== Goal of the exercise ==
Extend the forum thread on buying RCI Points timeshares, starting right after its last sentence.

== Exercise text ==
════════════════
There are many opinions when it comes to Points.  Are you sure that RCI Points is going to be the best "points" system for you?

Many are of the opinion that the underlying week doesn't matter and there are some that place value on the underlying week.  The underlying week is only one of my criteria.  Another thing that I consider is the points-to-maintenance fee ratio.  At least two of those auctions would not fit this criteria for me because the ratio is more than a penny a point.  If you determine that the underlying week is of no importance to you, then I believe you can find timeshares being given away with better ratios than these auctions.  One of my Points resorts has an annual MF of $480 and I get 67000annual points for it.  The underlying week is also a prime week in a free-standing unit, which can be rented or I enjoy staying in when I use the actual week.

Timeshare resales aren't going any where and prices aren't going up any time soon.  Easier to buy than get rid of if you find it's not working for you.


----------



## bwfoster15 (Feb 26, 2012)

Egret1986 said:


> There are many opinions when it comes to Points.  Are you sure that RCI Points is going to be the best "points" system for you?
> 
> Many are of the opinion that the underlying week doesn't matter and there are some that place value on the underlying week.  The underlying week is only one of my criteria.  Another thing that I consider is the points-to-maintenance fee ratio.  At least two of those auctions would not fit this criteria for me because the ratio is more than a penny a point.  If you determine that the underlying week is of no importance to you, then I believe you can find timeshares being given away with better ratios than these auctions.  One of my Points resorts has an annual MF of $480 and I get 67000annual points for it.  The underlying week is also a prime week in a free-standing unit, which can be rented or I enjoy staying in when I use the actual week.
> 
> Timeshare resales aren't going any where and prices aren't going up any time soon.  Easier to buy than get rid of if you find it's not working for you.



I'm leaning towards RCI for the chance to get into a Disney resort.  We go to Disney in the off season, so I'd think it would be easier to get in then.  Are there any others that can trade into Disney?


----------



## DeniseM (Feb 26, 2012)

Yes - RCI weeks also has access to Disney.


----------



## Egret1986 (Feb 26, 2012)

*I am also seeing fewer places in Points than I once did when I bought about 4 yrs ago*



glypnirsgirl said:


> I have a points account and use it frequently. I am seeing fewer and fewer places that I want to go --- in points. They still are there on the weeks
> side.



If you buy into RCI Points, you are basically stuck with RCI, whether it works for you or not.  That is another reason that I consider the underlying week.  I want it to be a decent week that I most likely can resell or at least giveaway if I want out.  I have bought several converted RCI Points timeshares that I have removed from RCI Points because the underlying weeks more valuable than keeping them in Points.  Somebody paid big money to convert these timeshares to Points.  If you do decide to go with RCI Points, you absolutely need to buy a timeshare that is already converted.

As mentioned previously, the Weston Resort (with its high maintenance fee) and inland location would be very hard to give away if you decided in the future that the RCI Points weren't working for you.  Tread carefully and make the best "informed" decision that you can.  Plenty of cheap rentals out there until you find what will best suit your vacation needs.
════════════════
== Data section ==
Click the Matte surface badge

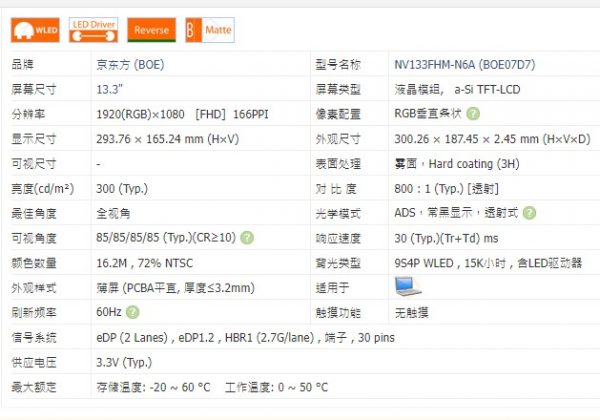click(x=210, y=30)
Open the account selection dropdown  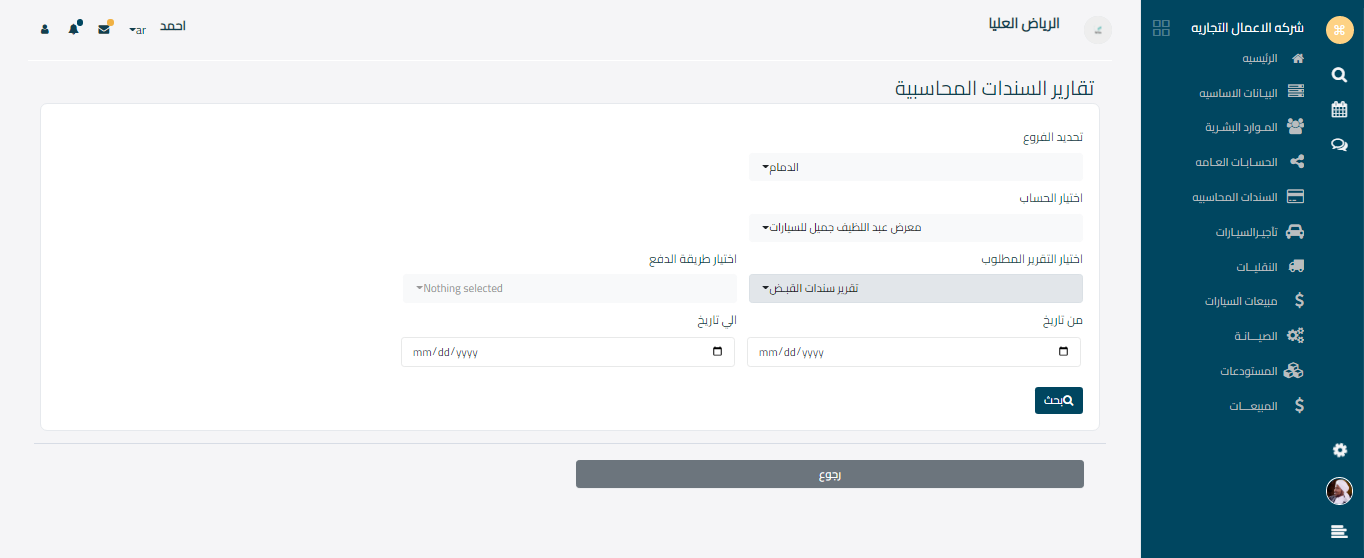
════════════════
== Task output ==
----------



## ace2000 (Feb 26, 2012)

bwfoster15 said:


> I'm leaning towards RCI for the chance to get into a Disney resort. We go to Disney in the off season, so I'd think it would be easier to get in then. Are there any others that can trade into Disney?


 
I'm going to re-state what was said previously... why buy when you can rent?

Seriously, you have no idea where these maintenance fees are going to go, and the recent trends are up, up, up. Unless you are absolutely sure this is what you want.  If so, buy into a system that you plan on using. Don't rely on the exchange companies, you'll be a lot better off in the long run.


----------



## bwfoster15 (Feb 26, 2012)

Ok, how about this.  The better bang for your buck points to MF ratio looks like it is in Orlando.  At least on ebay it is.  Being in Orlando, I can't get into a Disney resort. But, I can rent the points at $.01 a point and get into Disney using those points because that timeshare that I'm getting the points from isn't in the Orlando area?  Then I would be free to use my points anywhere else.


----------



## presley (Feb 26, 2012)

bwfoster15 said:


> Ok, how about this.  The better bang for your buck points to MF ratio looks like it is in Orlando.  At least on ebay it is.  Being in Orlando, I can't get into a Disney resort. But, I can rent the points at $.01 a point and get into Disney using those points because that timeshare that I'm getting the points from isn't in the Orlando area?  Then I would be free to use my points anywhere else.



Is there anything closer to home?  If you get a week at a local resort, you might get day use and bonus time.  Then, you could use your week towards a trade into DVC.

Have you looked at WorldMark?  They have a very high trading power and you can join RCI and trade for DVC.  Worldmark won't have a home resort, but you will be able to use any of their resorts as your home resort.


----------



## bwfoster15 (Feb 26, 2012)

presley said:


> Is there anything closer to home?  If you get a week at a local resort, you might get day use and bonus time.  Then, you could use your week towards a trade into DVC.
> 
> Have you looked at WorldMark?  They have a very high trading power and you can join RCI and trade for DVC.  Worldmark won't have a home resort, but you will be able to use any of their resorts as your home resort.



I have no idea what WorldMark is, but I'm about to google it!


----------



## Egret1986 (Feb 27, 2012)

*I don't necessarily think that is true; at least not from my personal experience*



bwfoster15 said:


> The better bang for your buck points to MF ratio looks like it is in Orlando.



I personally will not buy in Orlando for a couple of reasons.  I bought a Points timeshare with 95,500 annual points and a MF of $624 (excellent ratio) on eBay (rare find) located in North Carolina.  About a month ago, I bought another timeshare in North Carolina with 73,500 annual points with a MF of $624 (not as great, but still a very good ratio) on eBay.  My timeshare with 67000 annual points and a MF of $480 is located in Tennessee, also bought on eBay.  Points timeshares with good to very good ratios can probably be found in most areas.  You just have to look for them.  

I think your strategy to buy in Orlando and sell your points in order to rent a DVC is more work than you need to do to get into DVC. 

Keep asking questions and don't be in any rush to buy something.


----------



## bwfoster15 (Feb 27, 2012)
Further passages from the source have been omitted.